Et pour les endroits où le visage se creuse et où les ombres se forment – là, sous les yeux, au niveau des joues, des pommettes, etc. ? J'ai recours aux injections, oui. D'acide hyaluronique. Mais je suis une control freak. Alors, le mec, je lui dis : “Tu piques là, mais pas là. Je veux garder cette ride.” car l'enjeu n'est pas de ressembler à celle que j'étais à 20 ans. Ou d'être lisse ou tirée. Je m'aime telle que je suis, avec mes défauts. Mais, je veux juste un tout petit peu retoucher les choses qui s'abîment. Pour me reconnaître devant mon miroir, longtemps."

*Propos recueillis par Marina Rozenman 

4/6

Isabelle, 56 ans, styliste : “Vieillir, c'est devoir faire du sport comme un bon petit soldat.”

Jules Faure

"Vieillir, c'est la poitrine, le ventre, les cuisses, les mains qui vieillissent. Mais pas le dos ! vieillir, c'est la ménopause. Quand on transpire la nuit comme je ne sais quoi, ou que l'on change trois fois de tailles de soutien-gorge, parce qu'on gonfle, dégonfle, gonfle, dégonfle. Vieillir, c'est le sport qu'il faut faire comme un bon petit soldat, parce qu'on perd en muscle. Moi, je teste le bodytech, le yoga bikram ou le yoga infrarouge. Vieillir, c'est l'effort supplémentaire qu'il faut faire quand on est gourmande, pour enlever plus d'une tartine au petit-déjeuner, si l'on veut que tout rentre dans l'ordre. Enfin, vieillir, c'est un verbe. Donc il y a une idée de mouvement.

Dans la vie, on évolue seule, puis à deux, trois, quatre, cinq, jusqu'à six – j'ai eu quatre enfants – puis ça repart dans l'autre sens… on est cinq, quatre, trois, deux… Je suis fraîchement séparée. Le petit dernier est toujours à la maison. Il prend son temps. Mais je suis tout de même en train de m'organiser pour aller au Portugal ou en asie. Pas pour des vacances, non. Pour y vivre. Et pour y travailler. Parce que les familles aujourd'hui ne sont plus tout à fait ce qu'elles étaient. Le parent doit désormais se débrouiller seul. Et je pense à cette image que j'ai des africains qui, à partir d'un certain âge, s'arrêtent à un arbre parce qu'ils sentent qu'ils risquent de ralentir le groupe. Ils disent : “Je me pose, continuez votre chemin, je m'arrête là.” et je m'en vais donc, ailleurs. M'assumer."

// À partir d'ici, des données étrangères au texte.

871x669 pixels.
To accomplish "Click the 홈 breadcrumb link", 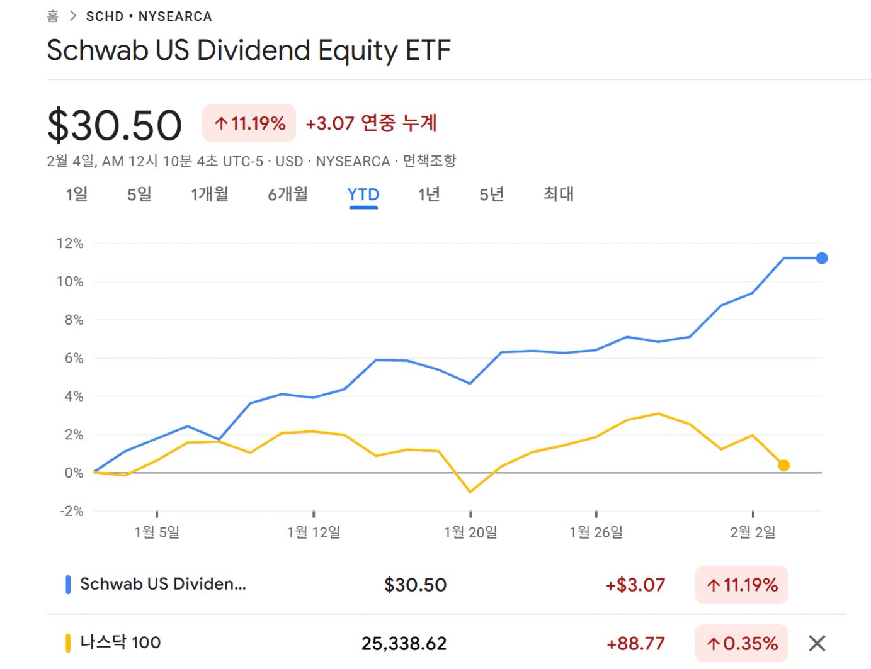I will point(53,16).
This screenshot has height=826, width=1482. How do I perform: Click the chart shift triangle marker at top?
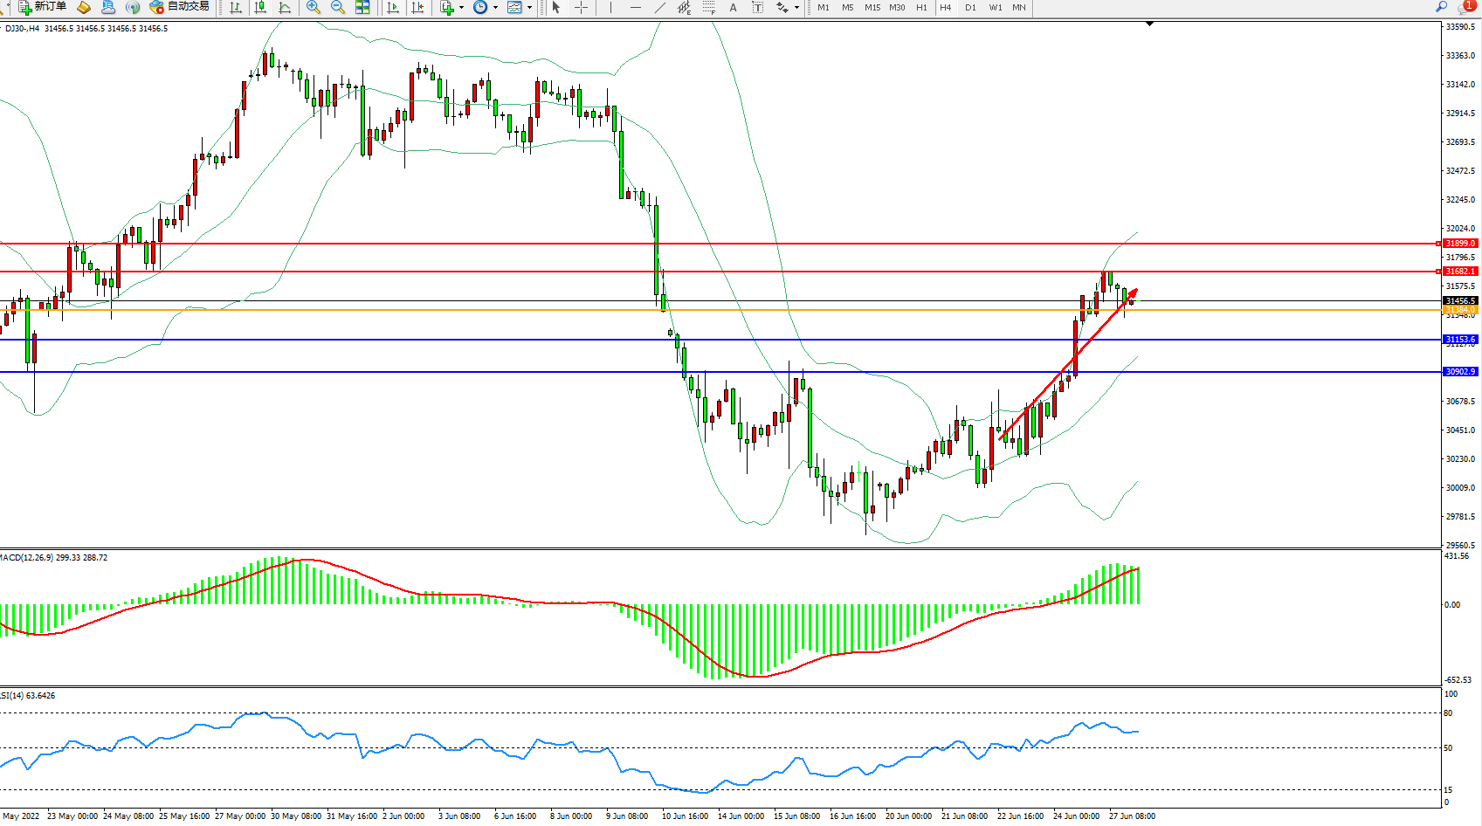click(1150, 24)
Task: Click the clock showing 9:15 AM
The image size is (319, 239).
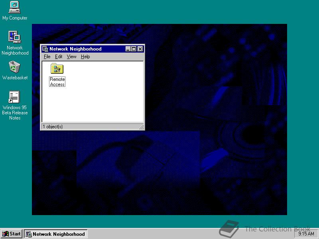Action: point(305,234)
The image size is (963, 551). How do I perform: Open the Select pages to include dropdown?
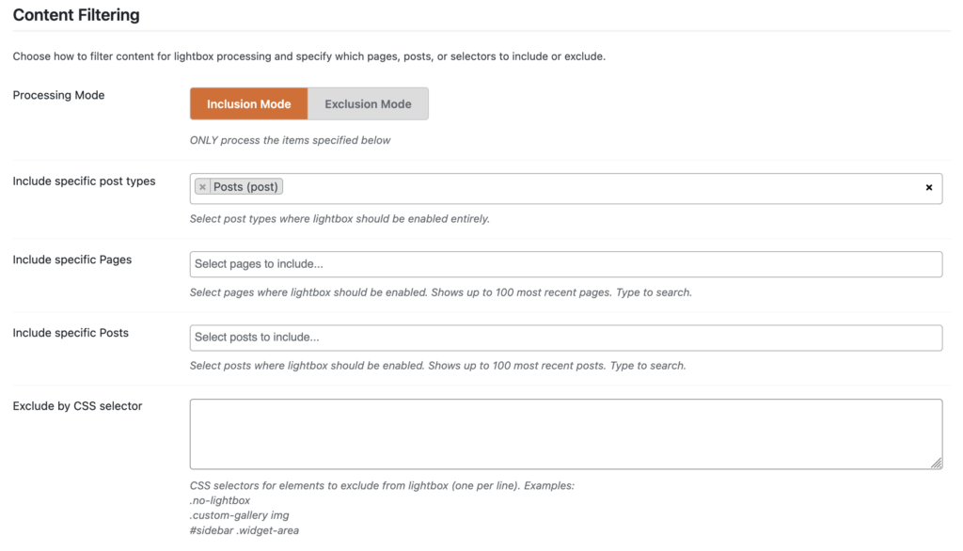565,264
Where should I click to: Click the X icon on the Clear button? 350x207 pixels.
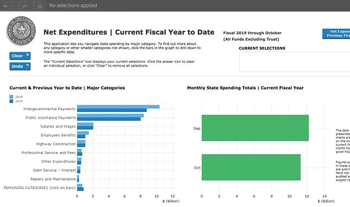(x=28, y=55)

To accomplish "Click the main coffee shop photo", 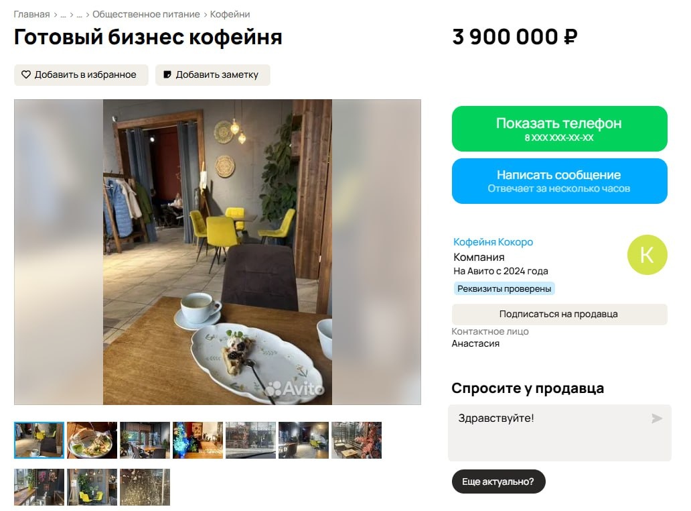I will tap(217, 252).
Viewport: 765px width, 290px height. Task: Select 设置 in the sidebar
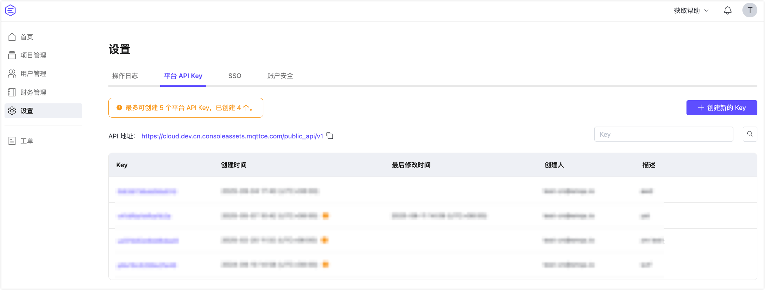(x=27, y=111)
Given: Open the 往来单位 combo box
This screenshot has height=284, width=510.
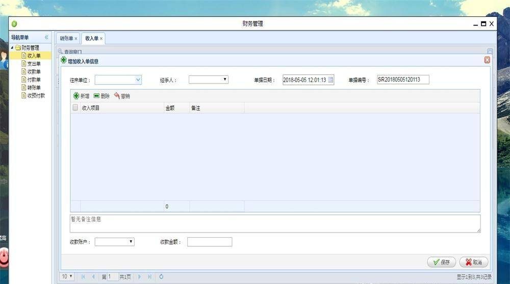Looking at the screenshot, I should pyautogui.click(x=138, y=80).
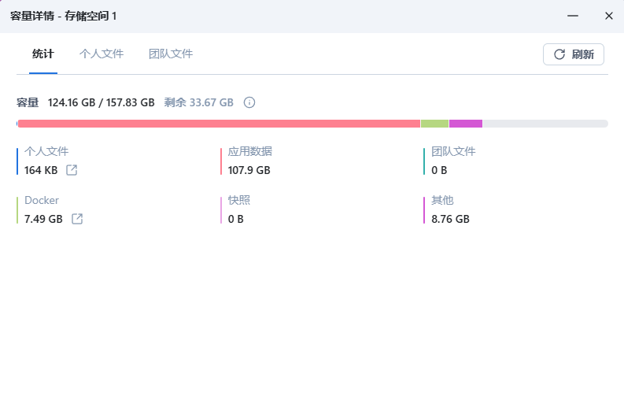Click the info icon next to 剩余 33.67 GB
This screenshot has width=624, height=400.
point(249,102)
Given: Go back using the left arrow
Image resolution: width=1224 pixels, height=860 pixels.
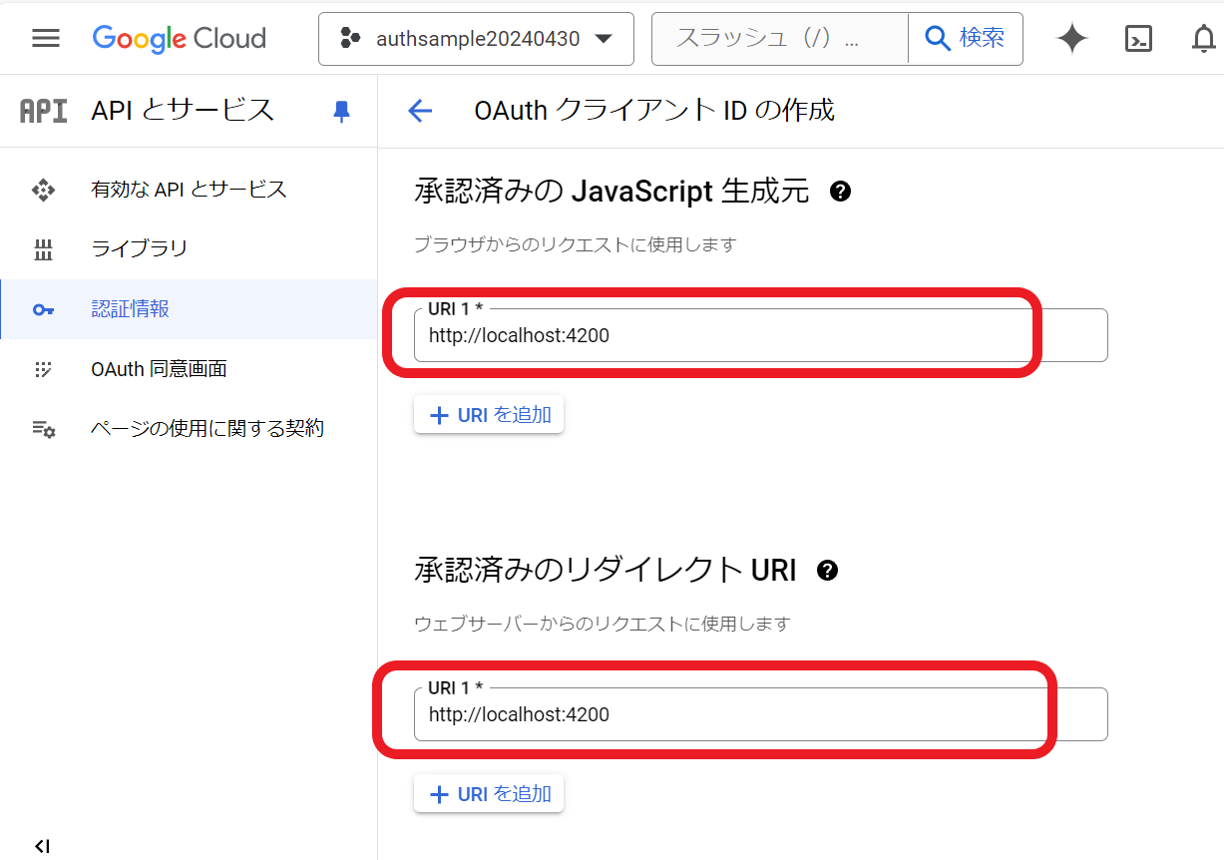Looking at the screenshot, I should pyautogui.click(x=420, y=111).
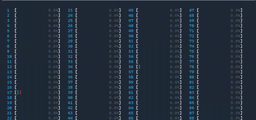The width and height of the screenshot is (256, 120).
Task: Click the 0.6% value on CPU 56
Action: [175, 67]
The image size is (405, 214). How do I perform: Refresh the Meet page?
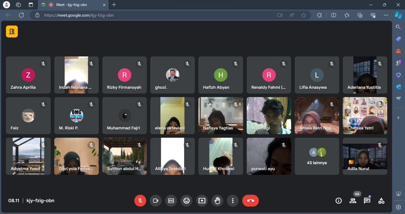tap(21, 15)
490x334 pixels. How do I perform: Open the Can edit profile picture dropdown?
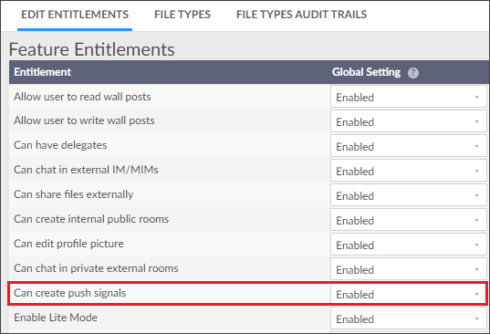tap(409, 245)
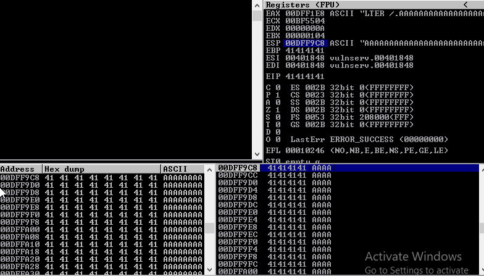
Task: Toggle the carry flag C value
Action: click(x=278, y=88)
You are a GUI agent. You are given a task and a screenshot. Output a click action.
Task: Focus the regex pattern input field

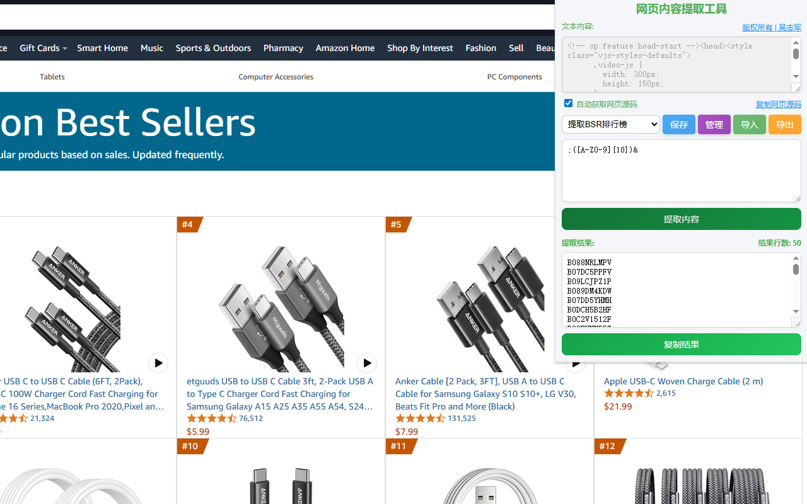[681, 171]
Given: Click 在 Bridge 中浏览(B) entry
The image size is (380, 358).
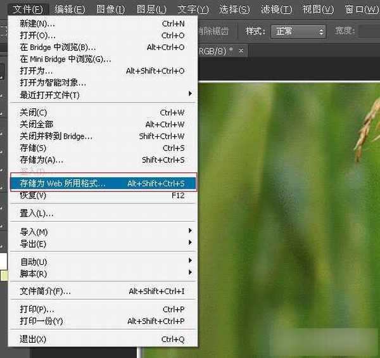Looking at the screenshot, I should click(58, 48).
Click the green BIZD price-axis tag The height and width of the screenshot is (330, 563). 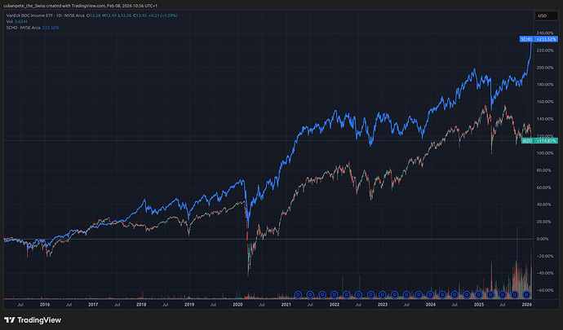525,141
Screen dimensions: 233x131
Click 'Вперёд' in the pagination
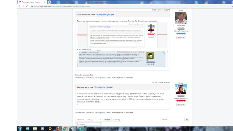click(x=107, y=120)
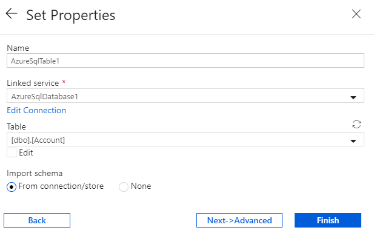Screen dimensions: 374x236
Task: Close the Set Properties panel
Action: 356,14
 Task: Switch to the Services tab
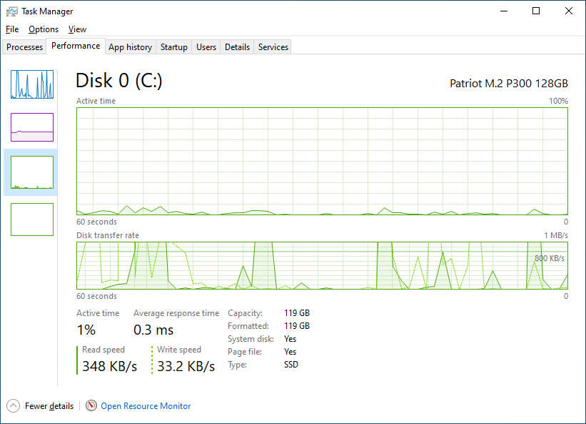point(273,47)
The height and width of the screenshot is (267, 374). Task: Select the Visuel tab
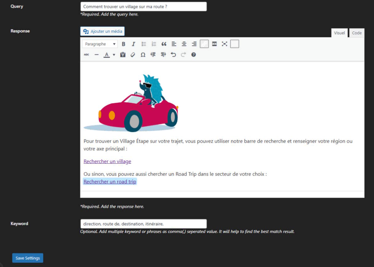pyautogui.click(x=339, y=33)
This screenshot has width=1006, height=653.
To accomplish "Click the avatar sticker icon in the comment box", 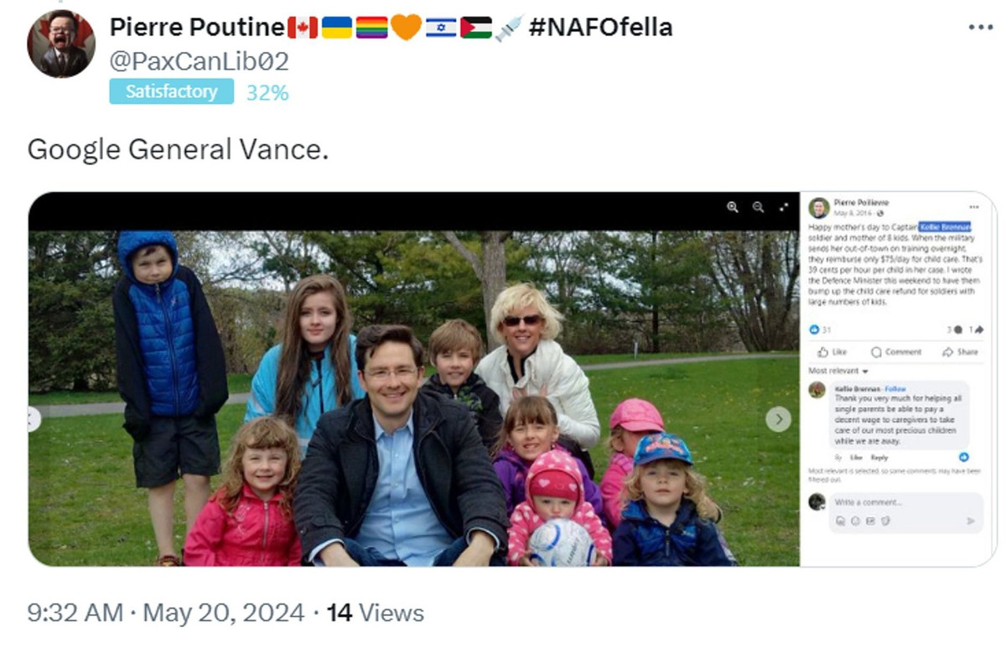I will 840,521.
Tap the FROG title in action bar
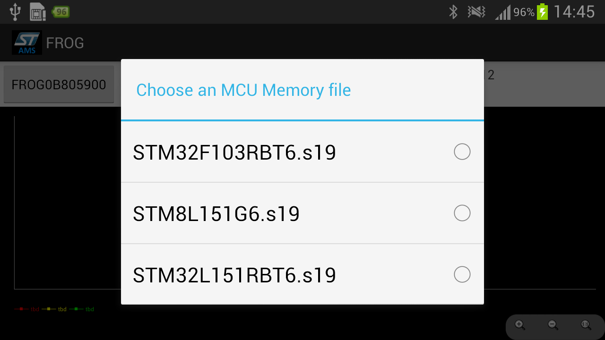Viewport: 605px width, 340px height. [x=65, y=43]
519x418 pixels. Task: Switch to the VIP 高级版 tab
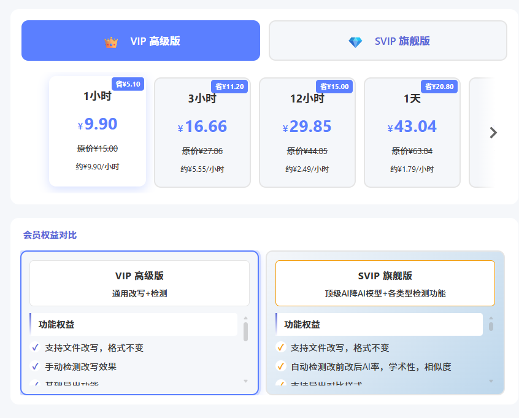140,41
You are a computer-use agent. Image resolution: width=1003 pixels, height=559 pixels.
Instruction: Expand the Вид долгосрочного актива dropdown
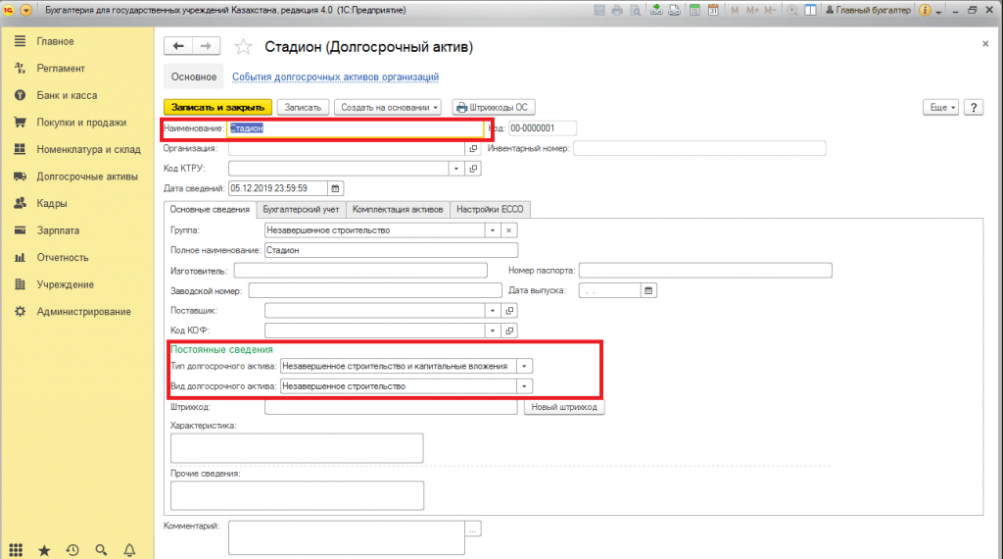pyautogui.click(x=525, y=386)
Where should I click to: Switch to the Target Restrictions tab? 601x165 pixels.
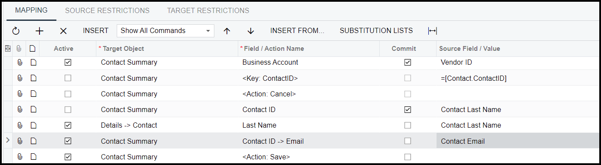[x=208, y=10]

*Propos recueillis par Marina Rozenman 

5/6

Raphaële, 52 ans, médiatrice : "Tout ce qui vient maintenant: c’est cadeau."

Jules Faure
"J’étais tranquille. Je ne voulais pas de mec. Et j’ai rencontré Julien, un mois avant la grosse fiesta de mes 50 ans. Il était charmant. On a bien rigolé. Et pour notre première sortie seuls, sans notre ami commun, je lui ai proposé de m’accompagner au cinéma pour voir un opéra filmé. Cosi fan tutte, mise en scène par Anne Teresa de Keersmaeker. A Garnier. On est allé chez moi après, et au moment de partir il m’a juste pris dans ses bras. Il y a 15 ans, j’aurai trouvé ça étrange – un homme qui prend dans les bras, pour dire au revoir – je n’aurai pas compris. Mais, l’avantage d’avoir vieilli c’est que je suis un peu moins midinette, et que là, j’ai juste trouvé ça trop bon. Enfin, oui, 3-4 jours plus tard, il a fini par m’embrasser pour de vrai. Chez lui. Et il y a un truc qui m’a fait complètement craquer, ce sont ses mains. Douces et très chaudes...
 
Maintenant, la particularité à nos âges c’est aussi qu’on ne part pas du principe que l’on va habiter ensemble, qu’il n’y a pas la question d’avoir ou non des enfants, et que tout ce qui vient : c’est cadeau. Quant à mon corps de femme de 50 ans… Des traces visibles de vieillerie qui se pointent peu à peu, voire parfois brutalement, sans prévenir ? J’en ai. Mais Julien n’arrête pas de me faire des compliments et de me dire que je suis parfaite, et les jeunettes de 25 ans ne semblent pas spécialement l'attirer. La nana qu’il a quittée pour moi avait mon âge. Soit quelques années de plus que lui : il a 48 ans." 
   
*Propos recueillis par Marina Rozenman 
6/6

Hélène, 47 ans, historienne de l’art : "J’ai du mal avec le fait que l’on m’appelle Madame dans les cafés."

Jules Faure

"Il y a la vieillesse et il y a vieillir, ce sont deux choses différentes. La vieillesse me fait peur. Vieillir, je ne crois pas. J’observe mes parents, ma belle-mère, j’écoute la manière dont ils en parlent. Et la vieillesse me semble quand même lointaine. Enfin, je dis ça mais en même temps je guette, ou plutôt je suis attentive aux indicateurs : je ne récupère pas de la fatigue de la même manière – ça, c’est très impressionnant ; j’ai du mal avec le fait que l’on m’appelle Madame dans les cafés – ce qui est absurde, c’est parfaitement naturel ; je ne peux plus lire mes SMS sans mes loupes – ça, c’est spectaculaire, ma vue a toujours été impeccable ; et j’ai les fesses qui pendent – mais ça, franchement, je m’en tape le cul par terre.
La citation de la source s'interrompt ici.